Psychedelics may help with some problems. But if you are someone who suffers from severe mental illness, or suicidal ideation, or even a family history of psychosis, these drugs are not being developed for you. They might be part of a solution for a crisis in mental health, but this cannot distract us from addressing the real crisis affecting people living with mental illness.
Part of the reason that people with SMI and family history of the same are excluded from these trials is that hallucinogen use is thought to be much riskier for this group, as it may exacerbate or precipitate these conditions. I worry that the tenor of the hype will give people who should be very cautious about their use an exaggerated sense of the potential benefits and a false sense of safety. The disclaimers are in the fine print--most people will just hear that it's "medicine for mental health problems". I think this has happened in places that legalized marijuana--because the risks had been so exaggerated and the arguments for restriction so weak, people were almost innoculated against the idea that the substance can cause harm, especially to certain groups. The push for medical use in lieu of what was usually recreational use led to a lot of claims about benefits for mental health conditions on flimsy evidence, that are now largely thought to be false, and the evidence that marijuana contributes to mental health problems, especially psychosis, is mounting. I think the case for psychedelics in some conditions is more promising and the risks less significant for most people, but I see the same pattern playing out. Not only will this likely not benefit people with SMI, it stands to cause harm.
It seems your criticism amounts to "It's early days, and won't help everyone."
Per the latter point, what does? Clearly the treatments we have for run of the mill anxiety, depression, addiction, and PTSD are inadequate. These conditions are becoming more common, not less.
Also, psychedelics have a fundamental discordance with allopathic research which can never be overcome. The placebo problem is unsolvable. And these medicines are customarily adjuvant to non-directive therapy, and ongoing integration. We'll never be able to quantify those things in a trial format the same way we can for a blood pressure pill. Finally, we know set and setting matter with these medicines. Which means an interventional supportive environment. Not staring at people like lab rats in an exam room.

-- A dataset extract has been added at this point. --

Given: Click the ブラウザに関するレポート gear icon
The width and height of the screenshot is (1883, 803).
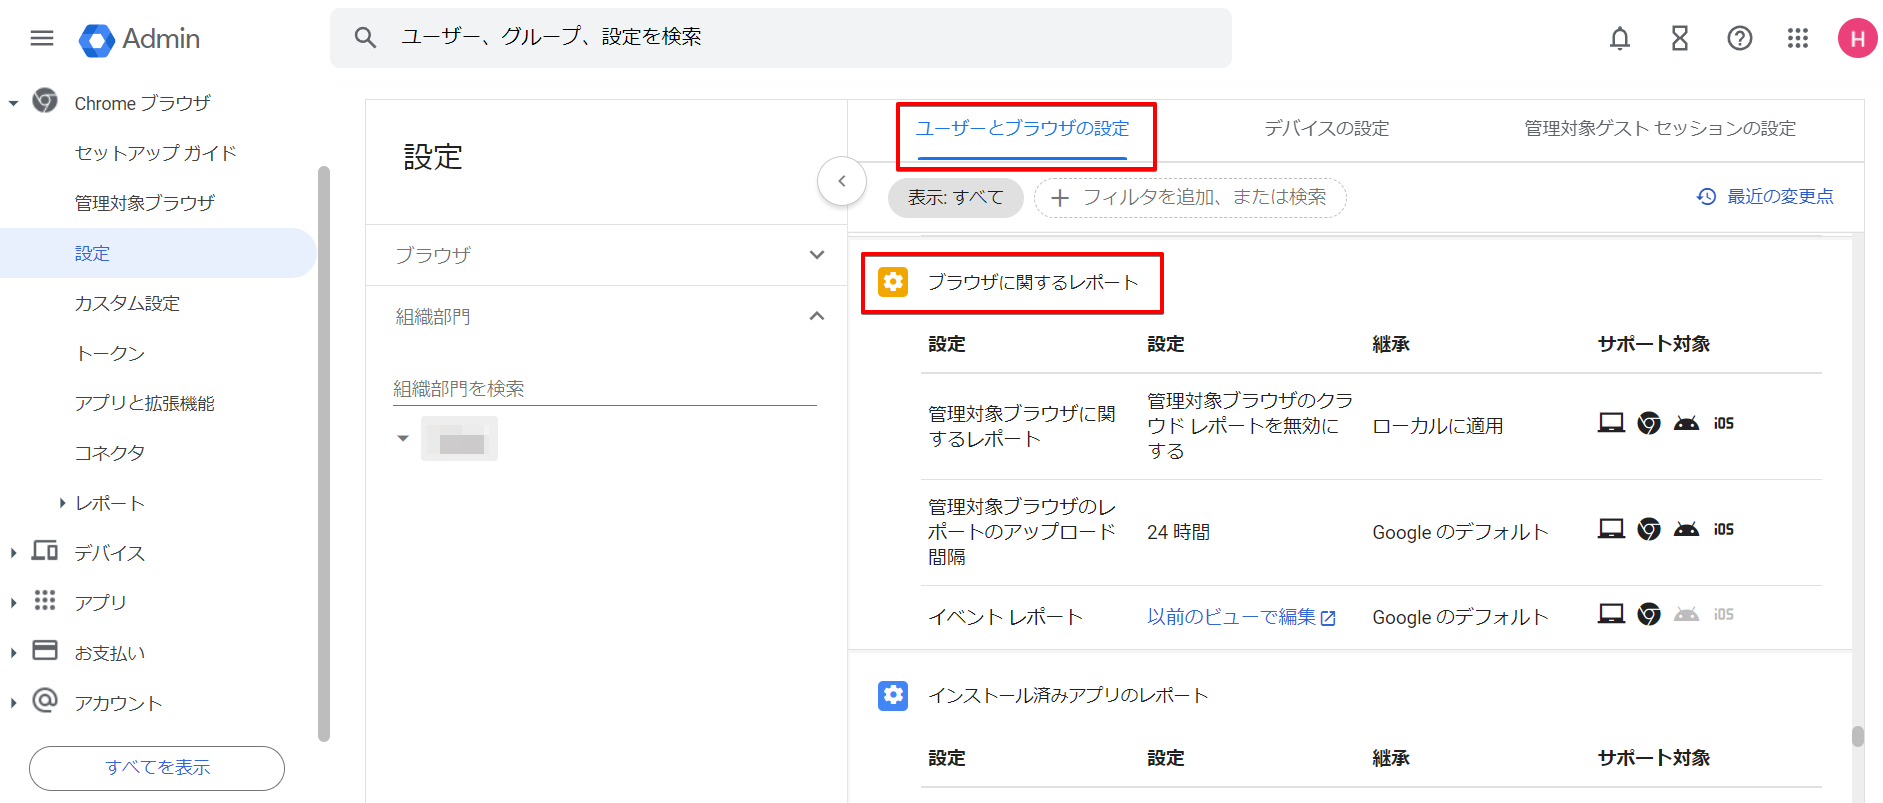Looking at the screenshot, I should (x=892, y=282).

But know what? They work. Trial data are mostly positive. As are the anecdotes. And the adverse events are minimal, and crucially if these medicines are going to work they'll work -- or not -- within a few months. No ineffective SSRI cocktail until the crack of doom, or expensive weekly psychotherapy for years at a time.
Does that mean allopathic psychiatry should disdain these medicines? Fine by me. So long as the infrastructure stops getting actively in the way of other people doing healing work that matters.